The award recognizes outstanding performance in the teaching of science. Full-time faculty in all science disciplines – biology, chemistry, computer science, geology, mathematics, physics and psychology – are eligible. The recipient is selected by a three-person, off-campus committee composed of business and professional leaders in science from a list of nominees developed and approved by the dean of the college.
Milliken, chairman and CEO of Milliken & Company, based in Spartanburg, S.C., is on the board of trustees of Wofford and has been involved in numerous planning and building projects on campus through his long relationship with the college.
Science is a part of every student’s program at Wofford, and about 30 percent of the degrees awarded are to students majoring in one of the sciences.

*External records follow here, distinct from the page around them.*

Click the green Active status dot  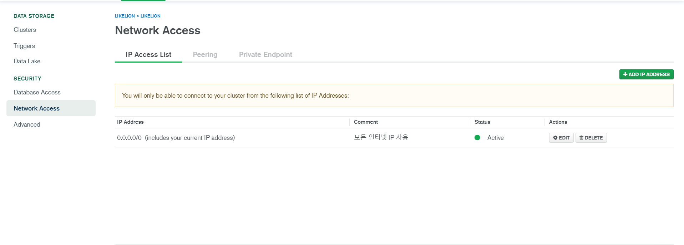[477, 138]
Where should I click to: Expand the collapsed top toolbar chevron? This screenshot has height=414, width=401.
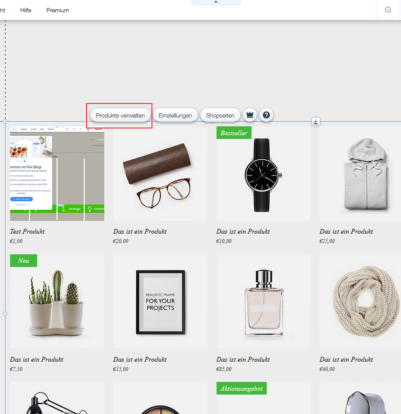[x=216, y=2]
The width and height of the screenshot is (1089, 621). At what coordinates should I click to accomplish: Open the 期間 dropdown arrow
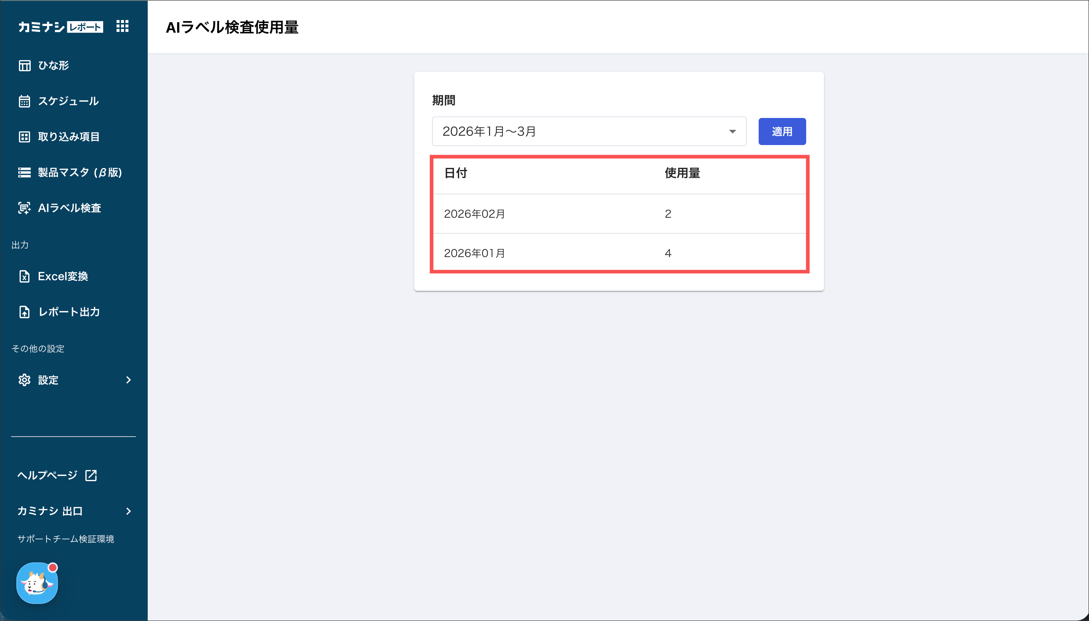pos(732,132)
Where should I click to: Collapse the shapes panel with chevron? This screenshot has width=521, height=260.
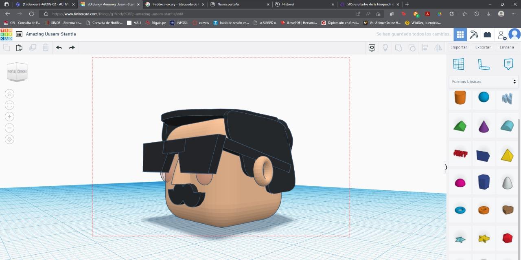(x=446, y=167)
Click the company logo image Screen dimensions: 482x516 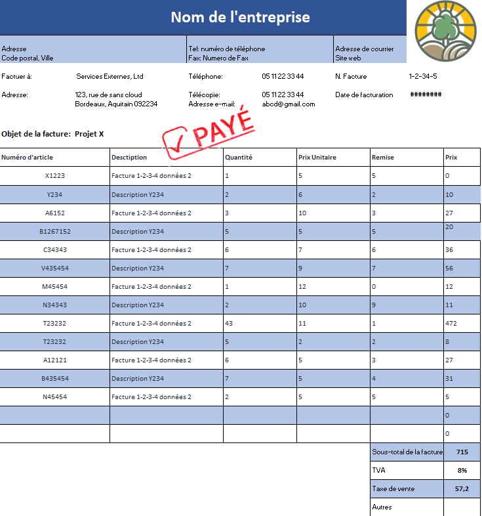tap(445, 32)
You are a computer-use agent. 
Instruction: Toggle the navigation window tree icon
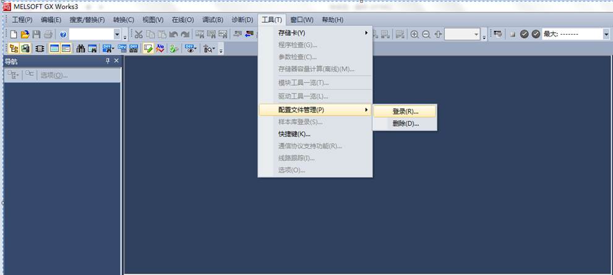pos(13,48)
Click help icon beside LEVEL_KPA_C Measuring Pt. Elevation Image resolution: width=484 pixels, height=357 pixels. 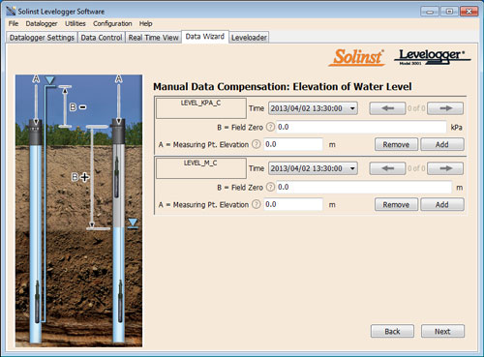tap(257, 144)
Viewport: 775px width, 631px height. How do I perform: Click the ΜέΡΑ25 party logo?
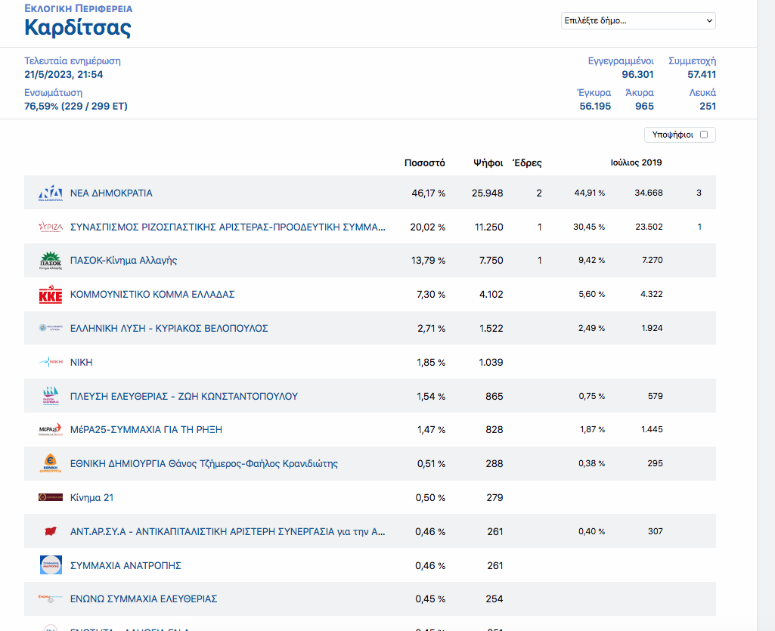pyautogui.click(x=51, y=430)
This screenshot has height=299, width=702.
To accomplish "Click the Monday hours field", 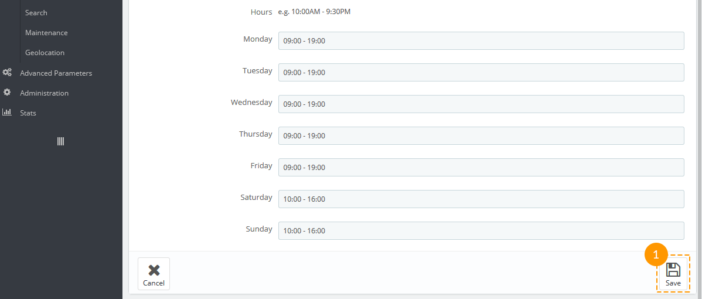I will (481, 40).
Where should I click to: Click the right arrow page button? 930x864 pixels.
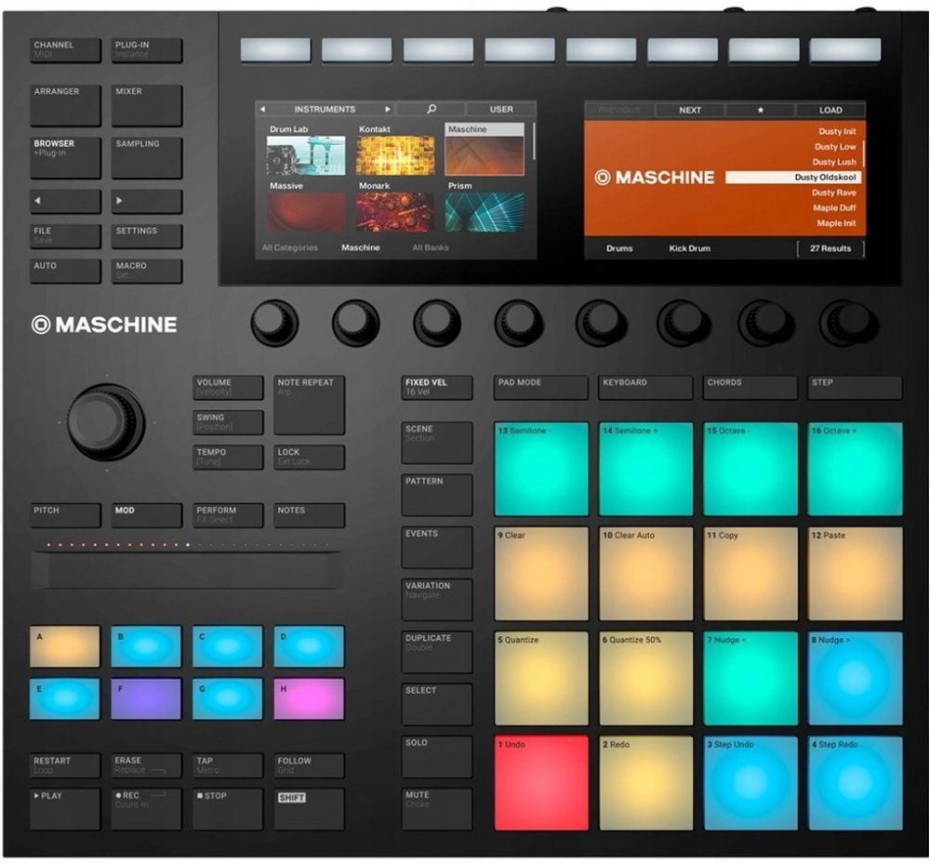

Wofford’s science programs and professors have been recognized nationally and internationally for innovation and excellence. The college has a well-respected pre-medical program, and many of Wofford’s graduates enter the healthcare fields. More than 1,200 of the college’s more than 12,000 living alumni are involved in medicine, dentistry, veterinary medicine and other healthcare fields. Professors and students are involved in research both at Wofford and other institutions, and have made national and international presentations.

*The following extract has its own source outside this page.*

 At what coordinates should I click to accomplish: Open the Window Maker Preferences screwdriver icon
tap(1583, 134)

The Philip Covington Award for Excellence in the Teaching of Humanities and Social Sciences is named in honor of Philip Stanhope Sheffield Covington, a beloved academic dean of Wofford College who served from 1953 to 1969. A graduate of Emory University, he joined the Wofford faculty in 1947 after earning a master’s degree at Duke University and teaching in public schools in Charleston, S.C. He was dean of students from 1950 to 1953 and served as acting president in 1957-58. In 1970, ill health forced him to give up his administrative duties, but he remained active as a professor of English until his retirement from the college in 1976. Wofford honored him with a doctor of literature degree in 1959, and with the title of dean emeritus. “Philip Covington was widely recognized in academic circles as a creative and brilliant teacher as well as a speaker of unusual ability,” said his long-time friend and colleague, dean of students emeritus S. Frank Logan (Wofford Class of 1941). Covington was a member of Phi Beta Kappa, Blue Key National Honor Society, Sigma Chi and Sigma Delta Psi.
The Covington Award winner, selected by the president and academic dean of the college, receives $5,000 per year for three years; one recipient will be named each year. The money may be used at the recipient’s discretion for travel, study or other professional development.